Task statement
Output, exactly and in full, the entries that appear below.

Input data Start Marker

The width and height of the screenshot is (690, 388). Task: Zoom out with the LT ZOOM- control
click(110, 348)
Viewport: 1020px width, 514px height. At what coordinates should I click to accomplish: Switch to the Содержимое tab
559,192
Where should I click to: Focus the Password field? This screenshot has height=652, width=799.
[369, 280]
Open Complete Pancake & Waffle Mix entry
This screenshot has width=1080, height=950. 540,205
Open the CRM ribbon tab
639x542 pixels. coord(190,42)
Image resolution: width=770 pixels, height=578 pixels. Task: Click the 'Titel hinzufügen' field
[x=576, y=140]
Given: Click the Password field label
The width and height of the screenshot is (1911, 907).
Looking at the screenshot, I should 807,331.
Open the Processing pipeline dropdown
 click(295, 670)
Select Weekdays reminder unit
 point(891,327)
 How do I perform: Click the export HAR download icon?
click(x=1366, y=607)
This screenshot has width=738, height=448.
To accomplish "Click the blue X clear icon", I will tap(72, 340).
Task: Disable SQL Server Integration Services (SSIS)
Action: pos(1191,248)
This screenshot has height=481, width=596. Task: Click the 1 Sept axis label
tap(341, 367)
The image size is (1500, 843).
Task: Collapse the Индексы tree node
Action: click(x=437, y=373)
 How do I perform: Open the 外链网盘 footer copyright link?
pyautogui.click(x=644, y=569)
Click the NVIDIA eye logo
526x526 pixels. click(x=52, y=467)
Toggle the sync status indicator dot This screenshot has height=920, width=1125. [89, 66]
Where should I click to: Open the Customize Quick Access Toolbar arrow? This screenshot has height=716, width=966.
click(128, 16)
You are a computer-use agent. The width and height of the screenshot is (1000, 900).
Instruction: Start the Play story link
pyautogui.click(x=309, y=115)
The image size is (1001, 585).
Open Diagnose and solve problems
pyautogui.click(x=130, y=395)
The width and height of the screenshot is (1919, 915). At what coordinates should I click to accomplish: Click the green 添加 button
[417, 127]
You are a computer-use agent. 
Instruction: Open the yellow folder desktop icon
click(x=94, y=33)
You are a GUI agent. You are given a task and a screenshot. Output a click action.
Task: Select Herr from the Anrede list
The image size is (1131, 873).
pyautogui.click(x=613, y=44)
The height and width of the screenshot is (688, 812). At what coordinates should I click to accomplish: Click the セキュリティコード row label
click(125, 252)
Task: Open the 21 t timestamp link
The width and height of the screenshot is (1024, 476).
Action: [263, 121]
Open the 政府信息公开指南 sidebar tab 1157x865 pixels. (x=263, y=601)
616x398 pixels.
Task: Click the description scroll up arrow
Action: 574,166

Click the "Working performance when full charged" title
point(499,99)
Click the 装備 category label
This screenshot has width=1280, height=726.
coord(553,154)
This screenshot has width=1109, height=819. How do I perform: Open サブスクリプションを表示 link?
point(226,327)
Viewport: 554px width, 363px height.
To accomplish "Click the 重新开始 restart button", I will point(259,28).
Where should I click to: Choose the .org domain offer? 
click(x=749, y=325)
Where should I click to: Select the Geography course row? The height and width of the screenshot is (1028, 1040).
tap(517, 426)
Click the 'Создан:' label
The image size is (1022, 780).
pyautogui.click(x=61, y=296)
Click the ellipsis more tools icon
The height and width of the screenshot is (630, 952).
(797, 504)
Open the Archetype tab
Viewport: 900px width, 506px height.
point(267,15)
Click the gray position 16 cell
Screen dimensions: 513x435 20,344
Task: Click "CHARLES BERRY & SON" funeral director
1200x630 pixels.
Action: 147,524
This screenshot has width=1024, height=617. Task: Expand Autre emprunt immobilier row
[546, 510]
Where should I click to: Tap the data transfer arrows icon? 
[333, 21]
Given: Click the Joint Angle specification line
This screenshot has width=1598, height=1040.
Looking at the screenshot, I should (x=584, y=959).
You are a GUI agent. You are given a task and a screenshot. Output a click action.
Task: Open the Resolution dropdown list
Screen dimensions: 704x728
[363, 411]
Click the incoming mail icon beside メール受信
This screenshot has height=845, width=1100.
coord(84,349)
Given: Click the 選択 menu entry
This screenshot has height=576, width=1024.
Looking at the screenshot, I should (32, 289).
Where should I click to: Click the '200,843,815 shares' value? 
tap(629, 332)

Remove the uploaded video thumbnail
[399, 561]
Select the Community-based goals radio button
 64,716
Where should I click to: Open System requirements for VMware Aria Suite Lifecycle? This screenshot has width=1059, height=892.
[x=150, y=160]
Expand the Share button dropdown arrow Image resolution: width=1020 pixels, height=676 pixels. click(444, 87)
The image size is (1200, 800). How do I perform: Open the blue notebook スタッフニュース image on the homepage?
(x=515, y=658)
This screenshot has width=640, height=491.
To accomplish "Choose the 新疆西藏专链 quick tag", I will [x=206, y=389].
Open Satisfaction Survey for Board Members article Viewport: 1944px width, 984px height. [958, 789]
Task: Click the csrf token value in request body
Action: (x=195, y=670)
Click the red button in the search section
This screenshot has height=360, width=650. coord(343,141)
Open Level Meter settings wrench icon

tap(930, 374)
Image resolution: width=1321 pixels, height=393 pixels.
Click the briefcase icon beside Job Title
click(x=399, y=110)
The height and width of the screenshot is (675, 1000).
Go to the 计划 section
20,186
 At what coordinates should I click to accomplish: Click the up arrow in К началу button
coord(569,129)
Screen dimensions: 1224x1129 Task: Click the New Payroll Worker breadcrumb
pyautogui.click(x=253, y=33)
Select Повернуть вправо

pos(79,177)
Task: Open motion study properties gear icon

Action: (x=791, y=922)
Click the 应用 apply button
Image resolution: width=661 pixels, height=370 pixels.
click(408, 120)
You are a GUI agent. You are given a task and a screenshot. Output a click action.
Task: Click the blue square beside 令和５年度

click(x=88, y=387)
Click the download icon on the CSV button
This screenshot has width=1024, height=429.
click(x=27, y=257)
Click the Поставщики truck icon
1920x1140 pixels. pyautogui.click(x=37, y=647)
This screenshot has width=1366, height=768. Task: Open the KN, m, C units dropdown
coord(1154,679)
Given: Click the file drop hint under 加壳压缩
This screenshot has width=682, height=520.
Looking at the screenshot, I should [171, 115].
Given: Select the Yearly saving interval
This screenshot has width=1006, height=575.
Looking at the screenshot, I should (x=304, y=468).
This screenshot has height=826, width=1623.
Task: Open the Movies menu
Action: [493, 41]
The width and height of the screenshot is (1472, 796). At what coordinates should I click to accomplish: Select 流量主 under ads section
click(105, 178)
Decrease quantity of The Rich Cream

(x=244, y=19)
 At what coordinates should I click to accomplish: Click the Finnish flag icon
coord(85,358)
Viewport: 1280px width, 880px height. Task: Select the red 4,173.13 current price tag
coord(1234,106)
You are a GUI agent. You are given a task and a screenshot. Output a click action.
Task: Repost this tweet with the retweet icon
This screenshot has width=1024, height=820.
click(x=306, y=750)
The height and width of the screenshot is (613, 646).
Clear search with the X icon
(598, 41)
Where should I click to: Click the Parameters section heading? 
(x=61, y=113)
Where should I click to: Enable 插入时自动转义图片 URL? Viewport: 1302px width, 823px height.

Input data End Marker

Expected output
The width and height of the screenshot is (690, 388). Task: Zoom out with the LT ZOOM- control
click(110, 348)
Viewport: 1020px width, 514px height. At what coordinates should I click to accomplish: Switch to the Содержимое tab
559,192
Where should I click to: Focus the Password field? This screenshot has height=652, width=799.
[369, 280]
Open Complete Pancake & Waffle Mix entry
This screenshot has width=1080, height=950. 540,205
Open the CRM ribbon tab
639x542 pixels. coord(190,42)
Image resolution: width=770 pixels, height=578 pixels. Task: Click the 'Titel hinzufügen' field
[x=576, y=140]
Given: Click the Password field label
The width and height of the screenshot is (1911, 907).
Looking at the screenshot, I should 807,331.
Open the Processing pipeline dropdown
 click(295, 670)
Select Weekdays reminder unit
 point(891,327)
 How do I perform: Click the export HAR download icon?
click(x=1366, y=607)
This screenshot has width=738, height=448.
To accomplish "Click the blue X clear icon", I will tap(72, 340).
Task: Disable SQL Server Integration Services (SSIS)
Action: pos(1191,248)
This screenshot has height=481, width=596. Task: Click the 1 Sept axis label
tap(341, 367)
The image size is (1500, 843).
Task: Collapse the Индексы tree node
Action: click(x=437, y=373)
 How do I perform: Open the 外链网盘 footer copyright link?
pyautogui.click(x=644, y=569)
Click the NVIDIA eye logo
526x526 pixels. click(x=52, y=467)
Toggle the sync status indicator dot This screenshot has height=920, width=1125. [89, 66]
Where should I click to: Open the Customize Quick Access Toolbar arrow? This screenshot has height=716, width=966.
click(128, 16)
You are a computer-use agent. The width and height of the screenshot is (1000, 900).
Instruction: Start the Play story link
pyautogui.click(x=309, y=115)
The image size is (1001, 585).
Open Diagnose and solve problems
pyautogui.click(x=130, y=395)
The width and height of the screenshot is (1919, 915). At what coordinates should I click to accomplish: Click the green 添加 button
[417, 127]
You are a computer-use agent. 
Instruction: Open the yellow folder desktop icon
click(x=94, y=33)
You are a GUI agent. You are given a task and a screenshot. Output a click action.
Task: Select Herr from the Anrede list
The image size is (1131, 873).
pyautogui.click(x=613, y=44)
The height and width of the screenshot is (688, 812). At what coordinates should I click to accomplish: Click the セキュリティコード row label
click(125, 252)
Task: Open the 21 t timestamp link
The width and height of the screenshot is (1024, 476).
Action: [263, 121]
Open the 政府信息公开指南 sidebar tab 1157x865 pixels. (x=263, y=601)
616x398 pixels.
Task: Click the description scroll up arrow
Action: 574,166

Click the "Working performance when full charged" title
point(499,99)
Click the 装備 category label
This screenshot has width=1280, height=726.
coord(553,154)
This screenshot has width=1109, height=819. How do I perform: Open サブスクリプションを表示 link?
point(226,327)
Viewport: 554px width, 363px height.
To accomplish "Click the 重新开始 restart button", I will point(259,28).
Where should I click to: Choose the .org domain offer? 
click(x=749, y=325)
Where should I click to: Select the Geography course row? The height and width of the screenshot is (1028, 1040).
tap(517, 426)
Click the 'Создан:' label
The image size is (1022, 780).
pyautogui.click(x=61, y=296)
Click the ellipsis more tools icon
The height and width of the screenshot is (630, 952).
(797, 504)
Open the Archetype tab
Viewport: 900px width, 506px height.
point(267,15)
Click the gray position 16 cell
Screen dimensions: 513x435 20,344
Task: Click "CHARLES BERRY & SON" funeral director
1200x630 pixels.
Action: 147,524
This screenshot has width=1024, height=617. Task: Expand Autre emprunt immobilier row
[546, 510]
Where should I click to: Tap the data transfer arrows icon? 
[333, 21]
Given: Click the Joint Angle specification line
This screenshot has width=1598, height=1040.
Looking at the screenshot, I should (x=584, y=959).
You are a GUI agent. You are given a task and a screenshot. Output a click action.
Task: Open the Resolution dropdown list
Screen dimensions: 704x728
[363, 411]
Click the incoming mail icon beside メール受信
This screenshot has height=845, width=1100.
coord(84,349)
Given: Click the 選択 menu entry
This screenshot has height=576, width=1024.
Looking at the screenshot, I should (32, 289).
Where should I click to: Click the '200,843,815 shares' value? 
tap(629, 332)

Remove the uploaded video thumbnail
[399, 561]
Select the Community-based goals radio button
 64,716
Where should I click to: Open System requirements for VMware Aria Suite Lifecycle? This screenshot has width=1059, height=892.
[x=150, y=160]
Expand the Share button dropdown arrow Image resolution: width=1020 pixels, height=676 pixels. click(444, 87)
The image size is (1200, 800). How do I perform: Open the blue notebook スタッフニュース image on the homepage?
(x=515, y=658)
This screenshot has width=640, height=491.
To accomplish "Choose the 新疆西藏专链 quick tag", I will [x=206, y=389].
Open Satisfaction Survey for Board Members article Viewport: 1944px width, 984px height. [958, 789]
Task: Click the csrf token value in request body
Action: (x=195, y=670)
Click the red button in the search section
This screenshot has height=360, width=650. coord(343,141)
Open Level Meter settings wrench icon

tap(930, 374)
Image resolution: width=1321 pixels, height=393 pixels.
Click the briefcase icon beside Job Title
click(x=399, y=110)
The height and width of the screenshot is (675, 1000).
Go to the 计划 section
20,186
 At what coordinates should I click to accomplish: Click the up arrow in К началу button
coord(569,129)
Screen dimensions: 1224x1129 Task: Click the New Payroll Worker breadcrumb
pyautogui.click(x=253, y=33)
Select Повернуть вправо

pos(79,177)
Task: Open motion study properties gear icon

Action: (x=791, y=922)
Click the 应用 apply button
Image resolution: width=661 pixels, height=370 pixels.
click(408, 120)
You are a GUI agent. You are given a task and a screenshot. Output a click action.
Task: Click the blue square beside 令和５年度

click(x=88, y=387)
Click the download icon on the CSV button
This screenshot has width=1024, height=429.
click(x=27, y=257)
Click the Поставщики truck icon
1920x1140 pixels. pyautogui.click(x=37, y=647)
This screenshot has width=1366, height=768. Task: Open the KN, m, C units dropdown
coord(1154,679)
Given: Click the file drop hint under 加壳压缩
This screenshot has width=682, height=520.
Looking at the screenshot, I should [171, 115].
Given: Select the Yearly saving interval
This screenshot has width=1006, height=575.
Looking at the screenshot, I should (x=304, y=468).
This screenshot has height=826, width=1623.
Task: Open the Movies menu
Action: [493, 41]
The width and height of the screenshot is (1472, 796). At what coordinates should I click to accomplish: Select 流量主 under ads section
click(105, 178)
Decrease quantity of The Rich Cream

(x=244, y=19)
 At what coordinates should I click to accomplish: Click the Finnish flag icon
coord(85,358)
Viewport: 1280px width, 880px height. Task: Select the red 4,173.13 current price tag
coord(1234,106)
You are a GUI agent. You are given a task and a screenshot. Output a click action.
Task: Repost this tweet with the retweet icon
This screenshot has width=1024, height=820.
click(x=306, y=750)
The height and width of the screenshot is (613, 646).
Clear search with the X icon
(598, 41)
Where should I click to: Click the Parameters section heading? 
(x=61, y=113)
Where should I click to: Enable 插入时自动转义图片 URL? Viewport: 1302px width, 823px height.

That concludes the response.